How about this Willard? Shut the hell up. You are not the Answer Man. If the First Presidency doesn’t think it’s important to provide the answers you’re trying guess and fabricate and pull out of your spiritual arse, who are you to second guess both the canon and the living prophets? And who is this other guy that you’re encouraging to make even bigger and better guesses at these, secret, convoluted, cosmic "Truths" you like to make up out of fairy dust and some nebulous comment you overheard in the hall from some GA or the other? This other guy is a good-intentioned patsy you’re perverting, contaminating and corrupting, and dragging down to speculative hell along with you. That’s who this other guy is.

And while you’re getting all offended out there, let me tell you up-front I think that other guy could be you!

- **Supplied data**
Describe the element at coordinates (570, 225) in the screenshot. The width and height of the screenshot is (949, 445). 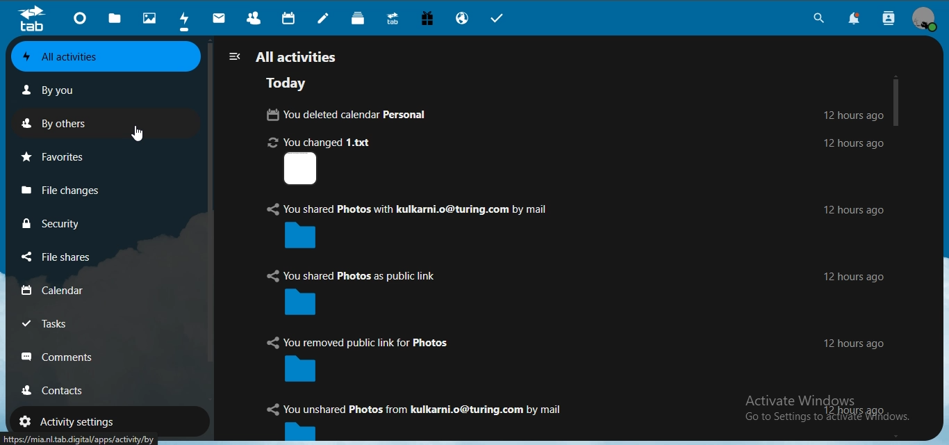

- **Tasks and exercises**
[A] In the passage addressed to Willard, what does the writer say Willard is not?
[B] Could you reproduce the passage addressed to Willard, beginning at the words "How about this" and stopping after "could be you!"?
[C] Can you carry the passage addressed to Willard on past its final sentence?
The listing has no connection to the passage addressed to Willard.

- **The responses**
[A] The Answer Man.

[B]
How about this Willard? Shut the hell up. You are not the Answer Man. If the First Presidency doesn’t think it’s important to provide the answers you’re trying guess and fabricate and pull out of your spiritual arse, who are you to second guess both the canon and the living prophets? And who is this other guy that you’re encouraging to make even bigger and better guesses at these, secret, convoluted, cosmic "Truths" you like to make up out of fairy dust and some nebulous comment you overheard in the hall from some GA or the other? This other guy is a good-intentioned patsy you’re perverting, contaminating and corrupting, and dragging down to speculative hell along with you. That’s who this other guy is.

And while you’re getting all offended out there, let me tell you up-front I think that other guy could be you!

[C]
Cleon Skousen is a creature of mythology. Cleon Skousen was spreading myth, not doctrine. And now, W Cleon Skousen has become a myth himself. And instead of his presumptuous, spiritual theorizing having the good grace to die with him, his devoted coven of friends and defenders continue to perpetuate his entirely unauthoritative rambling as if his power to seduce the Mormon mind was controlling them from beyond the grave. Why? Because Skousen was one of the first to capitalize on the nearly universally held Utah myth that LDS general authorities are all walking around the temple talking directly to Jesus all day, and are possessed of volumes of great, deep, secret knowledge and wisdom gained in these conversations. And Skousen was one of the first, after William Bennett or say, Sampson Avard, to successfully convince masses of the LDS faithful that there is something so special about himself that all of these great LDS authorities are just begging to have him as their confidant.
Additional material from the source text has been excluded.